Because vehicles don’t get a lot of miles on them, FLETC’s replacement criteria is eight years, no matter the mileage — higher than DHS’s five years, 60,000 miles and the federal standard of three years, 60,000 miles. Even so, some only have 30,000 miles on them before retirement.
“Mileage doesn’t matter to us because it could be assigned to a certain program [where it] just gets used four times a year, but we have to have that platform because we need it for that training class,” Flint said.
For example, Border Patrol students often use 4x4s at the Artesia, New Mexico, TDP. Or those training in diplomatic security may use specialized protection vehicles.
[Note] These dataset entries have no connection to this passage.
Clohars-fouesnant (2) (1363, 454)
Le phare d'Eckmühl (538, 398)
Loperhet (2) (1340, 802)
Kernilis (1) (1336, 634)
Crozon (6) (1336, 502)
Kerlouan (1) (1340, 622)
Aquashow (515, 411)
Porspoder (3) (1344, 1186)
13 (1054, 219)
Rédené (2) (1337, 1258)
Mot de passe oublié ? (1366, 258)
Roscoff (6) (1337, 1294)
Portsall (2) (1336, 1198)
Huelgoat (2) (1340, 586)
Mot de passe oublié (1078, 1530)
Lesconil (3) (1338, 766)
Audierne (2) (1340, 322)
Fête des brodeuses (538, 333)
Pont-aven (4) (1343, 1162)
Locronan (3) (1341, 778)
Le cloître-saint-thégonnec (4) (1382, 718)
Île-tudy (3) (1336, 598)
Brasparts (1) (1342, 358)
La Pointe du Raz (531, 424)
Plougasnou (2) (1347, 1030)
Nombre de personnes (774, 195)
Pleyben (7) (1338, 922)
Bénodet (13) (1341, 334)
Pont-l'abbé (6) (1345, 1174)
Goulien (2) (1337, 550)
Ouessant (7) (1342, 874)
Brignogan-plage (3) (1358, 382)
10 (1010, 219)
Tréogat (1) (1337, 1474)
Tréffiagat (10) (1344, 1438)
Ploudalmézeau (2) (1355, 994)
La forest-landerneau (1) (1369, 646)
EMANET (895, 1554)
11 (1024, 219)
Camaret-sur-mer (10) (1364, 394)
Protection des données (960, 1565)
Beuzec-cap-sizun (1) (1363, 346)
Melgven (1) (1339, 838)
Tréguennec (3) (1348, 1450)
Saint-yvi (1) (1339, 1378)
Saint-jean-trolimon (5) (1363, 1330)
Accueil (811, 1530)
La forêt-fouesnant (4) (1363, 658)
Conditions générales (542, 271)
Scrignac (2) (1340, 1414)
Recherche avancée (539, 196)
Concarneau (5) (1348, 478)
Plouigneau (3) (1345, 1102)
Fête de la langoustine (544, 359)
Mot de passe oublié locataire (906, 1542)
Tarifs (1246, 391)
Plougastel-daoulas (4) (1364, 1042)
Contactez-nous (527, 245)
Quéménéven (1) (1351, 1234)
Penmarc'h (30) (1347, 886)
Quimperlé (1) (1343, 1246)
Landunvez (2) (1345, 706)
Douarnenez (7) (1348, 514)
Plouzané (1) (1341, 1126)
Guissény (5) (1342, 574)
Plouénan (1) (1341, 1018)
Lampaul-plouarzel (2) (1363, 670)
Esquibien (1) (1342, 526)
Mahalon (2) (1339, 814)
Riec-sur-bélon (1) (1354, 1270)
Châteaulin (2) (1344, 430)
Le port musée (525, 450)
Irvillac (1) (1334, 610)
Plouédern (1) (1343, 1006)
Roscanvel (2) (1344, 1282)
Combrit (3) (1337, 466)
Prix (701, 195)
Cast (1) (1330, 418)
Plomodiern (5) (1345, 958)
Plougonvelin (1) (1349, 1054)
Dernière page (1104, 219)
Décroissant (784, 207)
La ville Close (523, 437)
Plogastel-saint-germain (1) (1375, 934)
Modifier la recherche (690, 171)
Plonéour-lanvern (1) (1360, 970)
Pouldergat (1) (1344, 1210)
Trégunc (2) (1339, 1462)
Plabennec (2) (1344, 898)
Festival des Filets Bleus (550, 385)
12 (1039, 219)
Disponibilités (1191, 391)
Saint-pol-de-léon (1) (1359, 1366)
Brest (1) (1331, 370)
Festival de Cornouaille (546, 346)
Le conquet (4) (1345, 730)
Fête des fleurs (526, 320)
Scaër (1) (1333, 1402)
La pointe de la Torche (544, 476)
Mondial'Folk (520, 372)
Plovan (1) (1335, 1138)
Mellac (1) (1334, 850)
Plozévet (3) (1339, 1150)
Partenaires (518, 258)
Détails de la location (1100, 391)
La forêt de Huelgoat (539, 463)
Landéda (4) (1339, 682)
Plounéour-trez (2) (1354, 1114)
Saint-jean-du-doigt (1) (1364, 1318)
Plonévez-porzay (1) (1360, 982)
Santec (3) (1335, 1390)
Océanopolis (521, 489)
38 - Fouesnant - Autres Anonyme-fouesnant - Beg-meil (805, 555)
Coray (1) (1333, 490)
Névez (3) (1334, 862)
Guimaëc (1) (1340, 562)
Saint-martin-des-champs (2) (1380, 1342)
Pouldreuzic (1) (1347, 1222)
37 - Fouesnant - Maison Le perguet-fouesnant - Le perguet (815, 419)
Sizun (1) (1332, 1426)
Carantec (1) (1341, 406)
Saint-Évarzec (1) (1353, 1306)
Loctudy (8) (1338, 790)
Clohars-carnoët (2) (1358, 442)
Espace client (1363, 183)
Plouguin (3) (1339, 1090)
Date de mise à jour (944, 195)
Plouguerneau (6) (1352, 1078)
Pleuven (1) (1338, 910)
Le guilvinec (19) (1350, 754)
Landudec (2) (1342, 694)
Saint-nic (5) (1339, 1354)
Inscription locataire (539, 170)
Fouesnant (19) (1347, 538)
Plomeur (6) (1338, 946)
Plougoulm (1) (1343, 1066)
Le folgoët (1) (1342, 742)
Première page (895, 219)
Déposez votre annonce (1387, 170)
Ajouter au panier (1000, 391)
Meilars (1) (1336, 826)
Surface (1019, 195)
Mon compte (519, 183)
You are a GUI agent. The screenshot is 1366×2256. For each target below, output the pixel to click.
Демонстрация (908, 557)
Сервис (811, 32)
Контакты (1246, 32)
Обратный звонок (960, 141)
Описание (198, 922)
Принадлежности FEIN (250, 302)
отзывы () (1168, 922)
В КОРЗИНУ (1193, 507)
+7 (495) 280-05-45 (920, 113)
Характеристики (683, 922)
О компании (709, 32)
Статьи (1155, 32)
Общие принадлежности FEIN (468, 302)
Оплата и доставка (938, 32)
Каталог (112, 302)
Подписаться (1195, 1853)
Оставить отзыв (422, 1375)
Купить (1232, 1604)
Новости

Fleet management defers to instructors when it comes to determining vehicle platforms.
“The instructor staff know which vehicle platforms should be used for optimal law enforcement training operations,” Bradford said.
COVID Changes the Game
The pandemic shut down the training center before it came back on to, first, train while distancing, and then later, train fully vaccinated students.
While distancing, the instructor, who used to sit in the back seat of the vehicle with the student, instead rode in a separate car. This increased the need for vehicles for a while, but with training not fully booked, Flint said the team was able to accommodate this change.
After FLETC began only taking vaccinated students, students and instructors could double up on vehicles again.
“We are back, almost to normal,” Bradford said in August. “I think hopefully we’ve seen the worst of it.”